Luiz Paulo de Alencar Parreiras-Horta was a Brazilian journalist. He was born in Rio de Janeiro on August 14, 1943. He died on August 3, 2013, in Rio de Janeiro, at the age of 69.

In 1962 he started a law course at PUC-RJ, before moving on to journalism. He joined the Correio da Manhã in 1963, and the Jornal do Brasil in 1964, where he stayed until 1990. He then moved to O Globo, where he continued to work as a music critic. In 1986, he founded and directed the music section of the Museum of Modern Art in Rio de Janeiro. In 2000 and 2001, he directed a group of biblical studies at the Loyola Center of PUC-RJ.

He was a member of the Brazilian Academy of Music and the Brazilian Academy of Art. He was a member of the Development Council of PUC-RJ and of the Cultural Commission of the Archdiocese of Rio de Janeiro.

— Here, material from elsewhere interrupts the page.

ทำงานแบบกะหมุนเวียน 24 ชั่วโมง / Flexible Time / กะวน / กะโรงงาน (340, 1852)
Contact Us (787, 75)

In 2000 he received the Padre Ávila Prize for Ethics in Journalism, granted by PUC-RJ. In 2010 he received the Medal of the Inconfidente from the Government of Minas Gerais. He was the seventh occupant of Chair 23, whose Patron was his ancestor José de Alencar, at the Brazilian Academy of Letters, elected on August 21, 2008, and received on November 28 of the same year by academic Tarcísio Padilha.